Problem to work on. Exact copies of all the lines below are required.
[[ Supplied records, beginning ]]
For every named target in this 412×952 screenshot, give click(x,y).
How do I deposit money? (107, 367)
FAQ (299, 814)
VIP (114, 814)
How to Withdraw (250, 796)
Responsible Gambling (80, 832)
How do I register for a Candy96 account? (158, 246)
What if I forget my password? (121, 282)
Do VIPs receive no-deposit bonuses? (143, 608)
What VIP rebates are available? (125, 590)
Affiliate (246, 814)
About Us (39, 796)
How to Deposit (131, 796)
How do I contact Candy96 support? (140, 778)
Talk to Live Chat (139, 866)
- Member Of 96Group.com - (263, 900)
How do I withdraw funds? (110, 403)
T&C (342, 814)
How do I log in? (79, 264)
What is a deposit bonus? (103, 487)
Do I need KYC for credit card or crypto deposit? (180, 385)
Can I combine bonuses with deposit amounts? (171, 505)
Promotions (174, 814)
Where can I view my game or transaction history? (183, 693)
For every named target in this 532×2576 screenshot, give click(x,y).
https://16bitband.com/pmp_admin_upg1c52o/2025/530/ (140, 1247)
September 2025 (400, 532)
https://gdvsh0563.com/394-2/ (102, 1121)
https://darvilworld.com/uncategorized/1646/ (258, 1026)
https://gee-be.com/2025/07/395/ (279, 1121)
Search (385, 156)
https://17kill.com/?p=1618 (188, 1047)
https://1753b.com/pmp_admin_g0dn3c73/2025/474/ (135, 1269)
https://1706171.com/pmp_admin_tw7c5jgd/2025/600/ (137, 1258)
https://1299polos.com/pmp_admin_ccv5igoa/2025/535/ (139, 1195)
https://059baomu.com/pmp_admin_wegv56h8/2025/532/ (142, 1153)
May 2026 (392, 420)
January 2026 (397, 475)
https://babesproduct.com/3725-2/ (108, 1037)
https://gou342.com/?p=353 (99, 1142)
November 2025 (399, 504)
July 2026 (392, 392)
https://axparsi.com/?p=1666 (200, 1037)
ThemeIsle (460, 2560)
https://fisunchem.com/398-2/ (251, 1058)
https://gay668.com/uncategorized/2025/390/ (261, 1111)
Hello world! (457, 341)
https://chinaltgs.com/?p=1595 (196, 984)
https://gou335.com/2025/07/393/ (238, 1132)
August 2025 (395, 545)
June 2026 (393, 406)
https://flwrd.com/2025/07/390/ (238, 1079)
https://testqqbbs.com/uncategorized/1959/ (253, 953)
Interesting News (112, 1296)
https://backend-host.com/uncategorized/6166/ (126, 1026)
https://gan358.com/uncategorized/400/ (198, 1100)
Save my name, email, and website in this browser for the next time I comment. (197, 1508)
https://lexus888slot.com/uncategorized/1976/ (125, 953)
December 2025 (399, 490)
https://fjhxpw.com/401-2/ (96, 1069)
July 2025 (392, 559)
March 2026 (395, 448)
[[ Supplied records, end ]]
Result.
For every named target in this 412×952 screenshot, give click(x,y).
How do I deposit money? (107, 367)
FAQ (299, 814)
VIP (114, 814)
How to Withdraw (250, 796)
Responsible Gambling (80, 832)
How do I register for a Candy96 account? (158, 246)
What if I forget my password? (121, 282)
Do VIPs receive no-deposit bonuses? (143, 608)
What VIP rebates are available? (125, 590)
Affiliate (246, 814)
About Us (39, 796)
How to Deposit (131, 796)
How do I contact Candy96 support? (140, 778)
Talk to Live Chat (139, 866)
- Member Of 96Group.com - (263, 900)
How do I withdraw funds? (110, 403)
T&C (342, 814)
How do I log in? (79, 264)
What is a deposit bonus? (103, 487)
Do I need KYC for credit card or crypto deposit? (180, 385)
Can I combine bonuses with deposit amounts? (171, 505)
Promotions (174, 814)
Where can I view my game or transaction history? (183, 693)
For every named target in this 532×2576 screenshot, give click(x,y).
https://16bitband.com/pmp_admin_upg1c52o/2025/530/ (140, 1247)
September 2025 (400, 532)
https://gdvsh0563.com/394-2/ (102, 1121)
https://darvilworld.com/uncategorized/1646/ (258, 1026)
https://gee-be.com/2025/07/395/ (279, 1121)
Search (385, 156)
https://17kill.com/?p=1618 (188, 1047)
https://1753b.com/pmp_admin_g0dn3c73/2025/474/ (135, 1269)
https://1706171.com/pmp_admin_tw7c5jgd/2025/600/ (137, 1258)
https://1299polos.com/pmp_admin_ccv5igoa/2025/535/ (139, 1195)
https://059baomu.com/pmp_admin_wegv56h8/2025/532/ (142, 1153)
May 2026 (392, 420)
January 2026 (397, 475)
https://babesproduct.com/3725-2/ (108, 1037)
https://gou342.com/?p=353 (99, 1142)
November 2025 (399, 504)
July 2026 (392, 392)
https://axparsi.com/?p=1666 (200, 1037)
ThemeIsle (460, 2560)
https://fisunchem.com/398-2/ (251, 1058)
https://gay668.com/uncategorized/2025/390/ (261, 1111)
Hello world! (457, 341)
https://chinaltgs.com/?p=1595 (196, 984)
https://gou335.com/2025/07/393/ (238, 1132)
August 2025 (395, 545)
June 2026 (393, 406)
https://flwrd.com/2025/07/390/ (238, 1079)
https://testqqbbs.com/uncategorized/1959/ (253, 953)
Interesting News (112, 1296)
https://backend-host.com/uncategorized/6166/ (126, 1026)
https://gan358.com/uncategorized/400/ (198, 1100)
Save my name, email, and website in this browser for the next time I comment. (197, 1508)
https://lexus888slot.com/uncategorized/1976/ (125, 953)
December 2025 (399, 490)
https://fjhxpw.com/401-2/ (96, 1069)
July 2025 (392, 559)
March 2026 (395, 448)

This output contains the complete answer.